Response: Standards Rule 1-2(e)(v) states that the subject of an assignment may be a physical segment of a property. However, appraisers must also comply with any Spplemental Sandards that might apply (see SUPPLEMENTAL STANDARDS RULE).

If the assignment requires compliance with supplemental standards published by Fannie Mae, the Apraiser must be aware of the current policy.

As stated on page 35 of the Fannie Mae Handbook for Appraisers:
Some appraisers report that they have been asked to appraise only a portion of a larger site: for example, the borrower owns a 30-acre site and you are asked to appraise only five acres and the property improvements. Fannie Mae considers this an unacceptable appraisal practice…

Failure to recognize this supplemental standard would be a violation of the ETHICS RULE or COMPETENCY RULE.

From: “USPAP – Frequently Asked Questions 2005”
By: The Appraisal Foundation, Washington, D.C.
 
There are none so blind???
What did I do to deserve that????
It wasn't directed at you. It was a general statement about a profession whose standards are geared toward prmoting and preserving public trust, but whose body of knowleldge doesn't include some very simple and obvious realizations - like that mortgage appraisals have to be "as is" (not hypothetical) to be credible and trustworthy. That is, the subject property in collateral valuation is the collateral. Five acres is not the collateral.

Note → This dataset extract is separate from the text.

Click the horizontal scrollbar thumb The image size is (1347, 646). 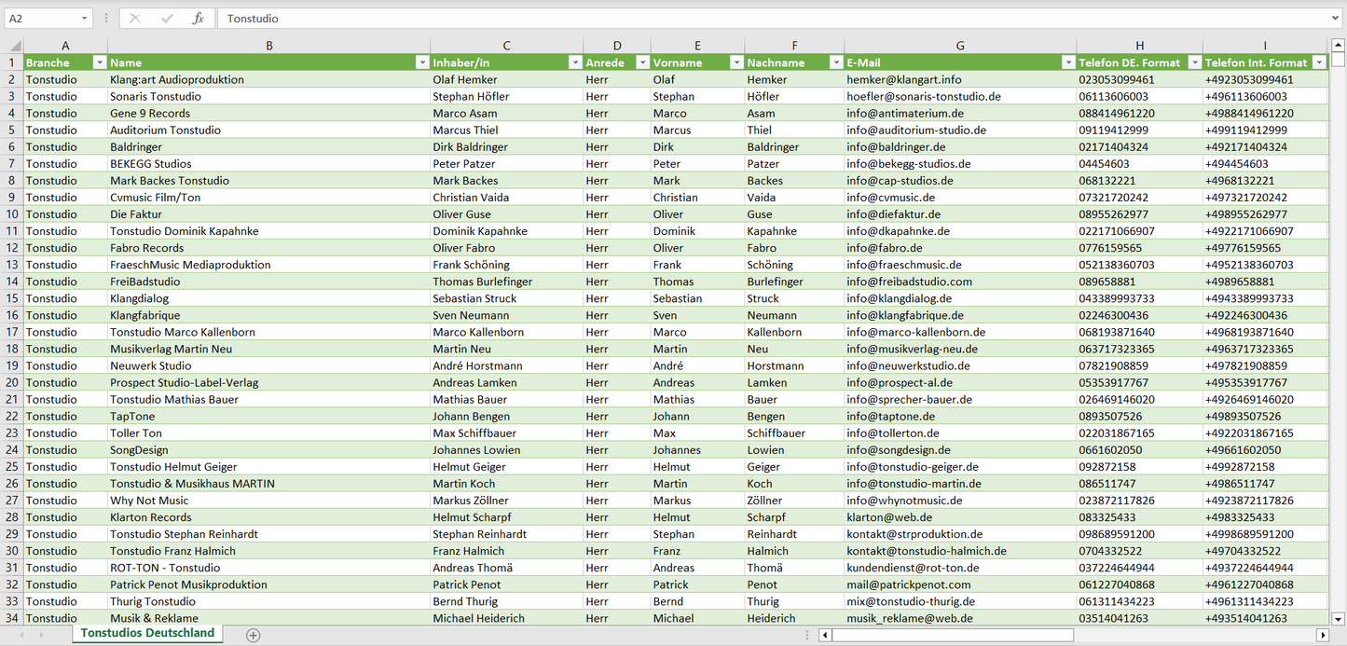(951, 635)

It also means that no matter how you explain this is bent to a bent LO or MB, they won't care. Shove all the regulatory documents in the world under their noses and they won't see them or your name on the list the next time they are looking to cut corners and push one through a system it doesn't belong in.

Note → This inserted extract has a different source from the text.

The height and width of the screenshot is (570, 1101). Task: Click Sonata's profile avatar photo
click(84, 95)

As they say, all mortgage fraud includes a bent appraisal. How do appraisals get that way? Simple. Easily observable facts about the subject property are ignored or misidenfitied. It doesn't matter what the nature of the misidentification is - igoring a barn, ignoring an oil slick, ignoring 15 acres, or appraising 5 acres as if it were 20. They are covered under the USPAP rubric of "relevant characteristics."

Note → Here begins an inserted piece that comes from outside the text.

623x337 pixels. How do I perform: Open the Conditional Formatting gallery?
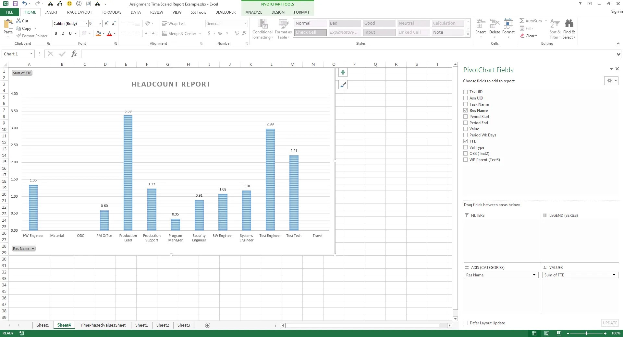click(x=262, y=29)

It all raises an interesting question about how much of "Skippy-ism" is intentional? Are the loan brokers simply finding people who do what they "were taught" or those who know better? They just keep pushing until the path of least resistance reveals itself.

Denis said:
I am of the opinion that the 5 vs. 20 acre value question may be legitimate by a lender
And yet you can't support that opinion by citing any lender who says that. I am not disagreeing with you. It's just that in 20 years, I have only seen lender guidelines that exclude the practice and none that would permit it.

As for the "form," I suspect Fannie doesn't buy paper from anyone who isn't already covered by federal regulatory requirement for as-is value.